**Text block**
Tuesday, April 27, 2010

1 Pager new link

Hi,

I am sorry I forgot to refresh the link yesterday. here is my one pager.

Monday, April 26, 2010

Meeting 4/26 Notes

It was decided that Patrick and Nate will do the presentation.
Patrick will present Introduction&Background along with experiments: sections 1-3, 8
Nate will cover the game description and belief update methods: sections 4,5,6

We pooled our raw slides. Next meeting is on Wednesday at 2pm. Nate & Patrick will deliver mock presentation.

I'm not entirely sure how the discussion should be presented, or if it should...

Wednesday 4/21 Meeting Notes

Meeting Notes:

We began with some discussions on notations within the paper:
i) theta seemed a bit abused as theta_j is the REAL probability of seller j being honest
ii) The purpose of mu was confusing

We all agreed to read sections 4,5,6 closely to break down any confusion.

After some discussion we divided slide development in the following way:
Joo: Section 5 & 6, Belief update
Guan: Section 8, Experiments & Results
Patrick: Section 1-3, Introduction & Background
Mehmet: Section 4, Bayesian game
Nate: Organization & Discussion

Presenters would be decided at the next meeting on Monday 4/26

Slides for 5&6

This is my slides for chapter 5 and 6. It has 9 slides in it.
https://docs.google.com/present/edit?id=0AUW7NfMTKBufZGQ1NDhqdDJfMTNjZDQzMjRnbQ&hl=en

Sunday, April 25, 2010

My 5 page slides

Here is my 5 page slides for section 4.

Some points in section 4

Hi all,

As we talked on wednesday there are some points might be mentioned at discussion section or the assumptions. The first assumtion is that the online nature of the merket is assumed to be eBay-like. The stage games are assumed to be Bayesian games with assymetric information. I do not know if it is enough just to state that assymetric info means a player has more info than the other. One more thing is that perfect bayesian equilibrium thing we discussed on wednesday.
and at the stage game it is assumed that each seller acts as a honest merchant in a fraction of transactions. And at page 6's second paragraph, a term is used like Byeasian decision theory, but this is, I think , like perfact Bayesian Game should be included in a seperate section.

Lastly, there is a subtle point I did not understand. the a and B factors are taken into consideration only when the seller thinks that he is selling a lemon. But, even when the seller thinks that he is delivering the correct item, the buyer still can argue that it is not actually so. I mean when B (beta) is 1, the a (alpha) might still be say 0.5. but there is not such a state in the tree. since the author himself is saying that this a and B are subjective estimate, it is perfectly ok to expect this scenerio I think.

that is all from my section, I know most of them does not worth to be taken in discussion section, but I wanted to post them though.

Monday, April 19, 2010

Next Meeting

Group meeting.
Hey group, how about meeting on Wednesday to discuss how we are going to divide the work in creating slides. How about 1pm? In Dr. Oh's lab again?

Tuesday, April 13, 2010

Monday, April 12, 2010

1-pager

Guys, here is my 1-pager.  Hard to compress everything I wanted to talk about, but it hits the three major points Prof Oh wanted.  Are we going to turn the meeting notes from last week into the 1-pager for the argument as to why we chose Mehmet's paper?

Thursday, April 8, 2010

Meeting Log

Today we met to discuss which paper we would pursue.

**Task directions**
Transcribe the project blog between "We all agreed" and "slides in it.", inclusive. The data has no connection to the project blog above.

**Raw data**
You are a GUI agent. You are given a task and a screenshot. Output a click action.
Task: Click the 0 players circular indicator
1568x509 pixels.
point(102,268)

**Written answer**
We all agreed to read sections 4,5,6 closely to break down any confusion.

After some discussion we divided slide development in the following way:
Joo: Section 5 & 6, Belief update
Guan: Section 8, Experiments & Results
Patrick: Section 1-3, Introduction & Background
Mehmet: Section 4, Bayesian game
Nate: Organization & Discussion

Presenters would be decided at the next meeting on Monday 4/26

Slides for 5&6

This is my slides for chapter 5 and 6. It has 9 slides in it.